The council also includes secretaries of the Department of Finance, the Department of the Interior and Local Government, the Department of Transportation, the Solicitor General, and the Director General of the National Intelligence Coordinating Agency.

Also attached to the NMC is the National Task Force for the West Philippine Sea (NTF-WPS), which was created through EO 94 (s. 2016) “to orchestrate, synchronize and operationalize the employment of the capabilities of different agencies for a unified actions in the WPS.”

Marcos said he has met with the country’s security and defense officials in the past few days following the water cannon attack of China Coast Guard (CCG) and Chinese Maritime Militia on a Philippine supply vessel in Ayungin Shoal that left three crew members injured.

The President also disclosed that he has been in “constant communication” with representatives of the country’s allies, partners, and friends in the international community.

“They have offered to help us on what the Philippines requires to protect and secure our Sovereignty, sovereign rights, and jurisdiction while ensuring peace and stability in the Indo-Pacific,” Marcos said.

“I have given them our requirements and we have been assured that they will be addressed,” he added.

Ironically, China blamed the Philippines for raising tensions in the hotly contested waterway, which Beijing claims almost entirely, triggering protests from the Philippine government and foreign media covering the confrontations in the sea.

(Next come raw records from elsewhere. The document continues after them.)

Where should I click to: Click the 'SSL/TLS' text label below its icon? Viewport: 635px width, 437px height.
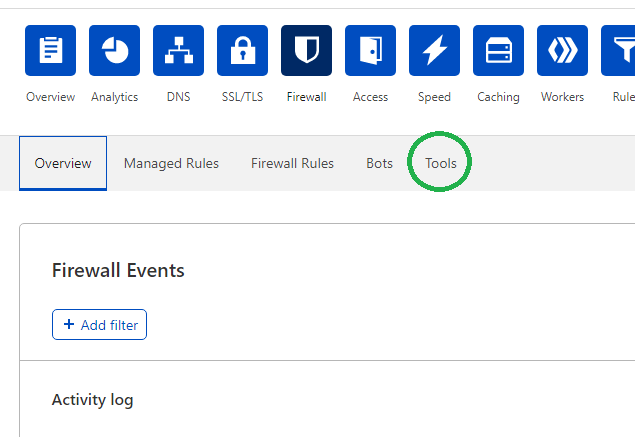click(x=242, y=97)
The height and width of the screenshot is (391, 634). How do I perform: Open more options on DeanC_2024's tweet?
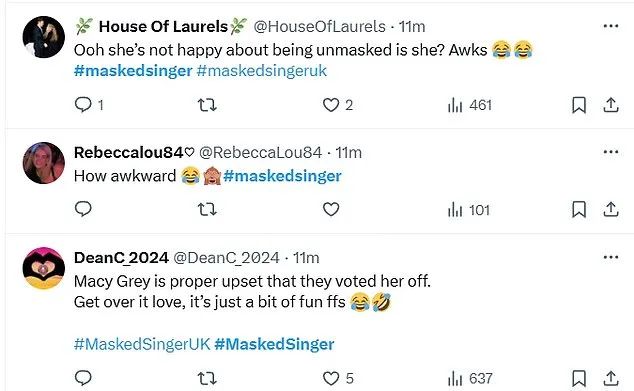611,257
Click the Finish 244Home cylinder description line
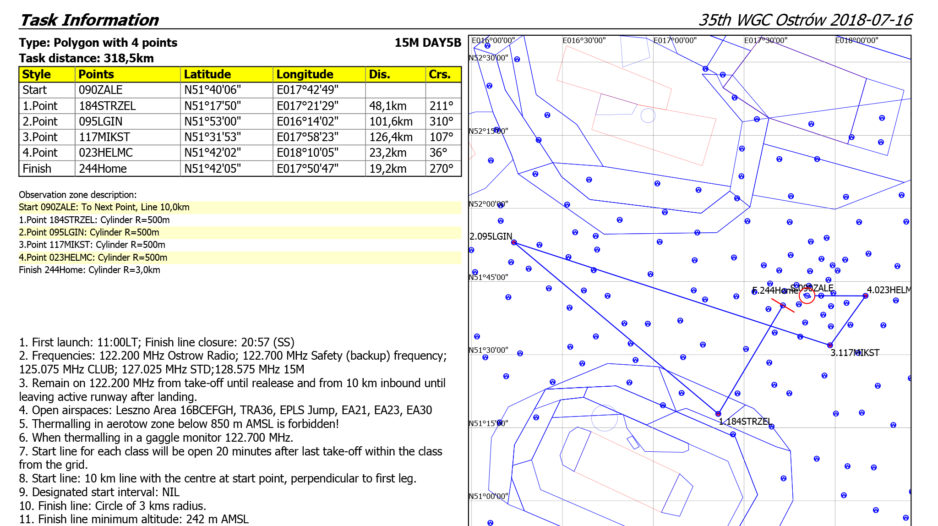Image resolution: width=938 pixels, height=526 pixels. 89,270
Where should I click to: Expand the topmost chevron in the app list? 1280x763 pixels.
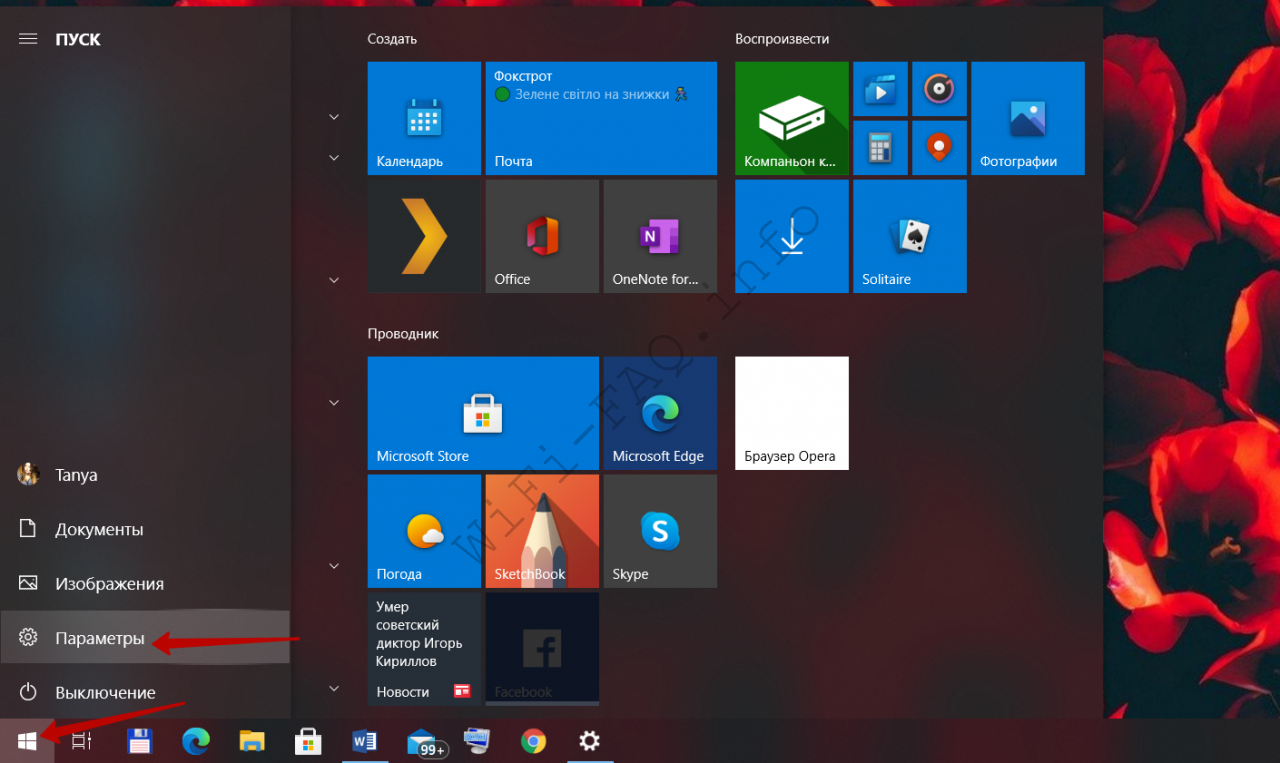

In a statement, foreign correspondents in Manila belonging to the Foreign Correspondents Association of the Philippines (FOCAP) rejected a claim made by China that the Philippines had journalists manipulate videos taken during resupply missions in the South China Sea to make it look like a “victim.”

The FOCAP, whose members include journalists from international media agencies like Reuters, CNN, AP, AP, EFE and others, “takes deep offence at the insinuation that the press is a ‘troublemaker’ and in cahoots with the government to forward a political agenda,” said in a statement.

The statement was in response to a post by China’s Assistant Minister of Foreign Affairs, Hua Chunying, on platform X on March 26.

FOCAP said it “strongly rejects and condemns the false, baseless claims” of Hua and the Chinese Embassy in Manila, which reposted the comments on platform X.

Foreign and local journalists have joined and covered the Philippine Navy and Philippine Coast Guard resupply missions in the disputed waters.

In the White House summit, Japan and the United States are set to strengthen their security partnership with Britain, Australia and the Philippines to counter China’s assertive military posture, Kyodo News reported, quoting government sources.

Under the closer security ties, the five countries will increase joint drills in the Indo-Pacific region and promote cooperation on defensive technologies, the sources said.

The new partnership is expected to be agreed upon at a meeting of Japanese Prime Minister Fumio Kishida and US President Joe Biden during an April 10 summit in Washington. It will be included in a joint statement to be issued after the summit.